Early intervention is one of the key steps in regulated autism care. There are several communities and organizations who are trying to band together to offer early intervention programs to determine if a child has autism, Asperger's or if there is another underlying issue that would lead to a different diagnosis. This early intervention works with children and their speech therapy, motor function, cognitive skills and other skills that may be delayed and diagnosed as autism or may not be autism at all. In fact, these early intervention programs also work with environmental factors to determine if there is an environmental issue that is affecting the child's development or if the child is simply naturally developing at a slower rate than the average. These early intervention programs are costly and in some areas are being picked up by the state or government.
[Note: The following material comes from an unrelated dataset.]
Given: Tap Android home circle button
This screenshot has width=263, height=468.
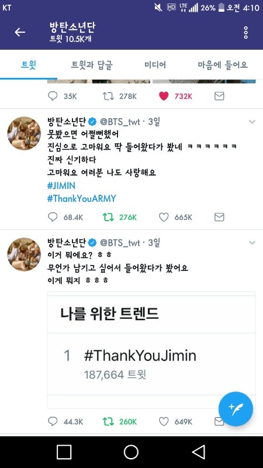Looking at the screenshot, I should point(131,452).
However, there is a movement for health insurance to pick up early intervention programs as part of the new health care Reform Act.
There’s also a movement to include therapy programs for children who are exhibiting autistic tendencies. The idea behind these therapy programs is to offer children the chance to naturally develop on their own. For example, if a child is three years old and is not developing according to the nation's average, the therapy programs would be put into place to allow the children to work through on a national scale. Some therapy programs have found that this has allowed children to develop naturally and that it was simply an issue of the child not developing according to their peers. However, other therapy programs have shown that the therapy has proven that the child does in fact have autism. When the outcome of this has been that children are not exposed to medications or to intensive therapies when they are not necessary.
Overall regulating autism care is a step-by-step procedure that includes not only community programs but also therapy programs, mental programs, emotional programs and medical-based programs. Each one of these areas would need to be discussed and guidelines would need to be put in place to regulate autism care on every level. It will only help if all levels are regulated and autistic care is taken care of on each of these levels rather than levels being separately regulated and misinformation or alternative therapies given at the wrong times and later programs. There have been several movements to create specific autism programs that started early intervention and moves through to weed out children who are not actually autistic or to focus on children who do have legitimate autistic tendencies.